What to work on. Please find all lines containing "Given" in the listing below and copy them.
#####
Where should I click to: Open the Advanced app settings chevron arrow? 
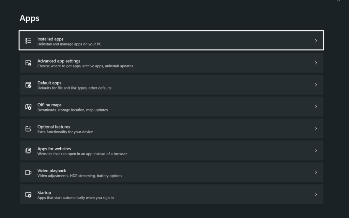tap(316, 63)
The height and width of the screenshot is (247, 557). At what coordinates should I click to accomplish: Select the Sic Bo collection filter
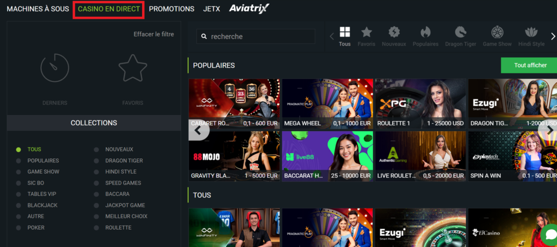pyautogui.click(x=36, y=183)
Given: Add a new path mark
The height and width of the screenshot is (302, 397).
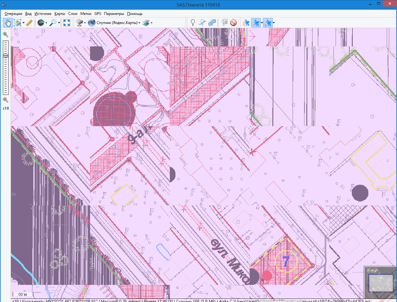Looking at the screenshot, I should tap(203, 23).
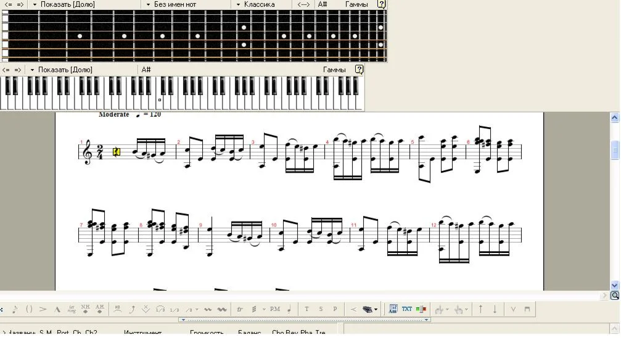Apply natural harmonic (N.H.) to note
Image resolution: width=621 pixels, height=340 pixels.
coord(85,309)
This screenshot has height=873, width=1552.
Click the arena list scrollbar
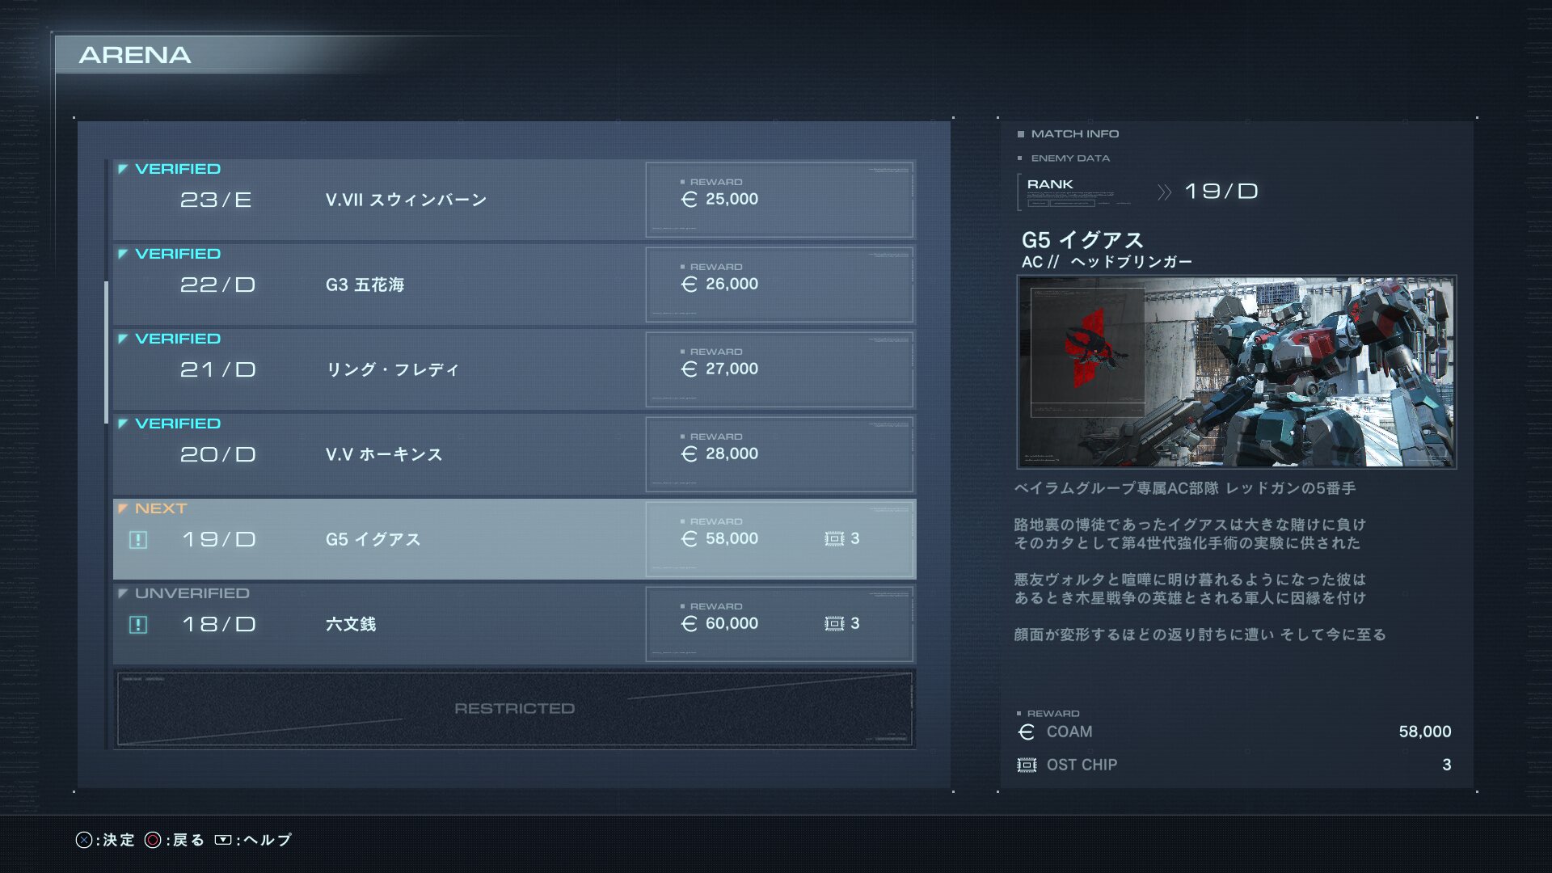point(107,352)
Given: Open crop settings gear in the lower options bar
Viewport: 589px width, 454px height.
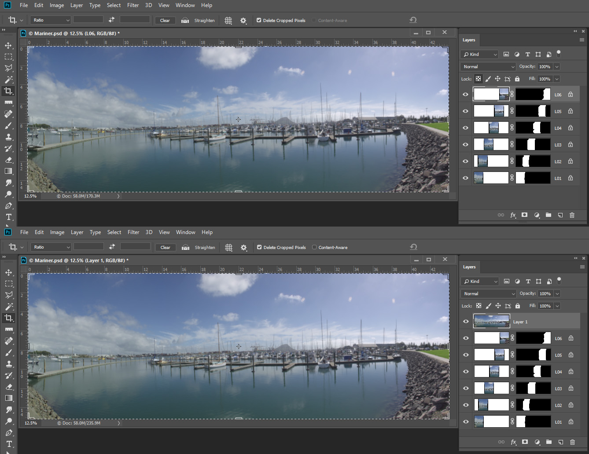Looking at the screenshot, I should (243, 247).
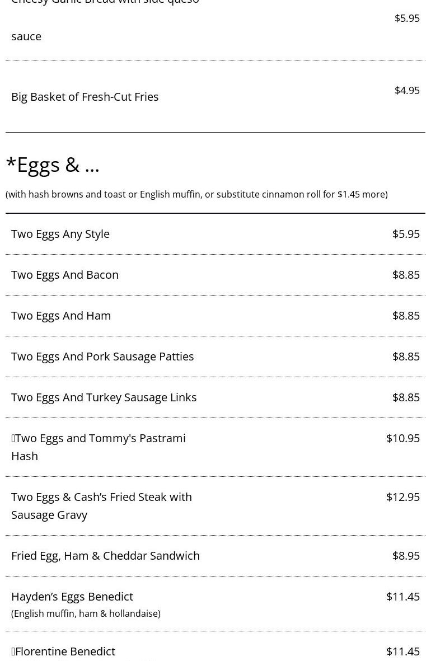
Task: Click the Eggs & ... section heading
Action: (53, 165)
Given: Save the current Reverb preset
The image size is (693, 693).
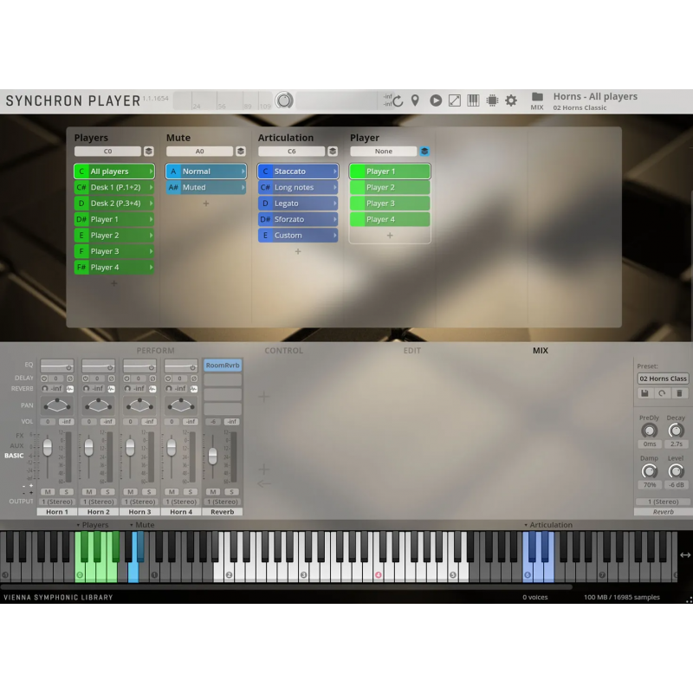Looking at the screenshot, I should pos(644,393).
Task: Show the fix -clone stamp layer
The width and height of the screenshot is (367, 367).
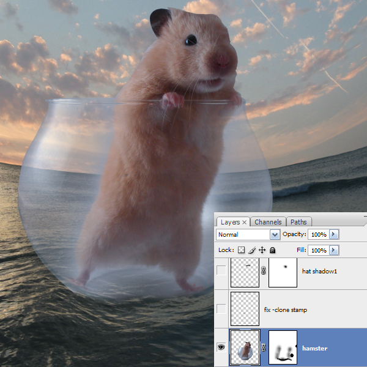Action: point(221,310)
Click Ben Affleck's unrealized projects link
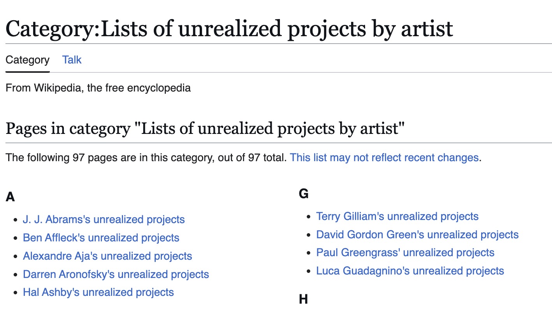Image resolution: width=552 pixels, height=313 pixels. pyautogui.click(x=101, y=238)
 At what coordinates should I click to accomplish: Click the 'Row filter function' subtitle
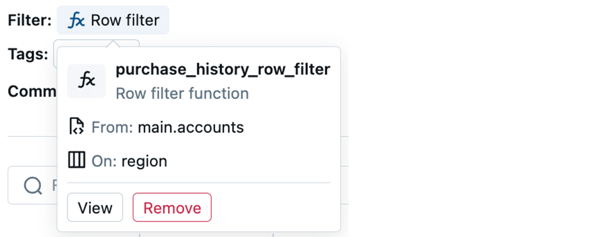pos(182,94)
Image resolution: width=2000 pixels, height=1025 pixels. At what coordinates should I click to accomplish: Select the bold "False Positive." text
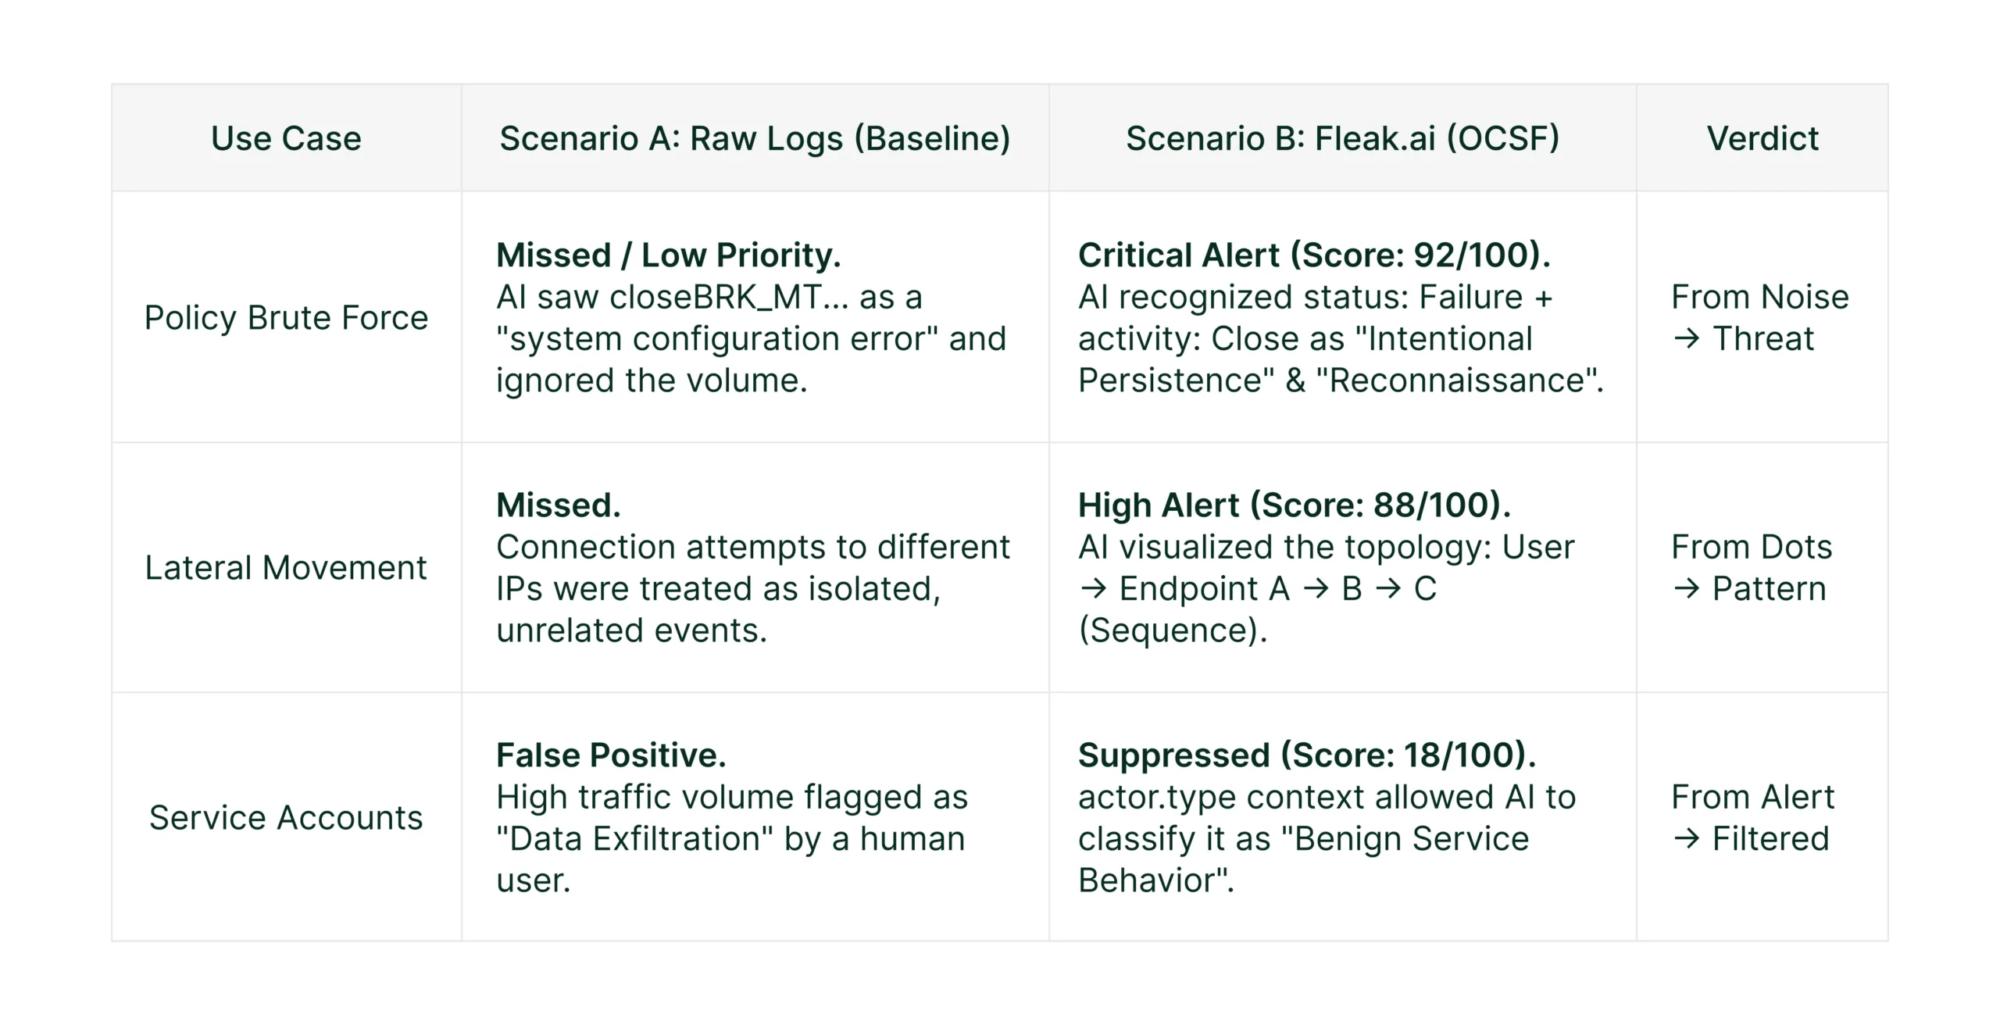611,755
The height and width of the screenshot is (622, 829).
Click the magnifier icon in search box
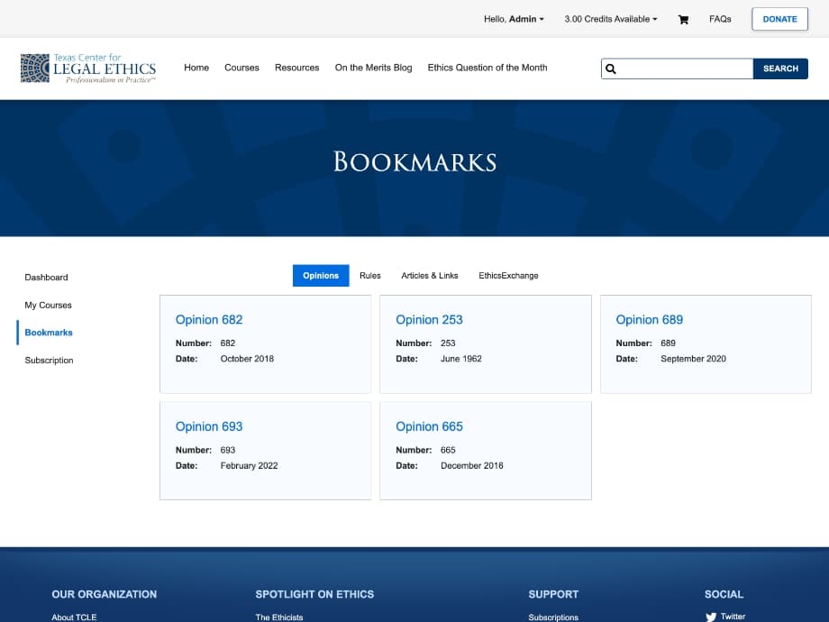[611, 69]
#####
Task output.
Given: Add a new path mark
Given: Open crop settings gear in the lower options bar
Given: Save the current Reverb preset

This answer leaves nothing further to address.